Miguel Bronchud: Interesting apparent paradox pointed out on bilateral mastectomies
Miguel Bronchud, Co-Founder and Advisory Board at Regenerative Medicine Solutions, shared a post on LinkedIn:
“Interesting apparent ‘paradox’ pointed out on bilateral mastectomies?
Bilateral Mastectomy and Breast Cancer Mortality
Vasily Giannakeas, David W. Lim, Steven A. Narod.
JAMA Oncology Published online July 25, 2024.
Breast cancer surgeons have tended not to push patients towards bilateral mastectomy, since data have long shown that the complete removal of both breasts doesn’t improve survival. New data from a large epidemiological study affirmed that, but an accompanying finding is puzzling.

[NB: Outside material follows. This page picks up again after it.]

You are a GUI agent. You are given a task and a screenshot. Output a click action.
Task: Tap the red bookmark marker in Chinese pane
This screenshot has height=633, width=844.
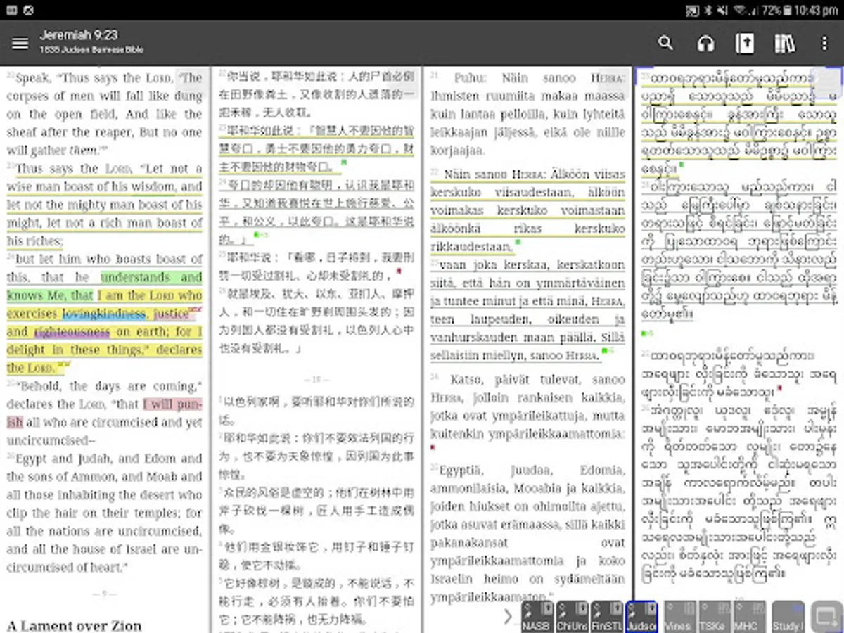pyautogui.click(x=399, y=271)
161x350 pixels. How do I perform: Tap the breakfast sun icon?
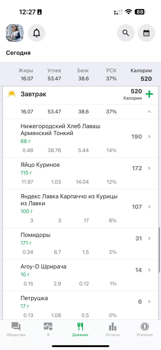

Breast cancer survivors who ended up developing a second breast cancer in the opposite or contralateral breast had a higher risk of death, even though preventing that cancer with surgery didn’t change outcomes?
Cancer patients getting a single mastectomy, or a double mastectomy all return about the same rate of survival, over 80% over 20 years of followup.
However, STAT’s cancer reporter Angus Chen writes, the new study turns up a puzzling finding. Survivors who ended up developing a second breast cancer in their opposite, or contralateral, breast had a higher risk of death from breast cancer, even though people who got a double mastectomy died at the same overall rates.
‘That seems like a paradox, said Steven Narod, a breast cancer researcher and physician at Women’s College Hospital in Toronto and the lead author on the study. ‘If you get a contralateral breast cancer, your risk of dying goes up. But preventing it doesn’t improve your survival’?”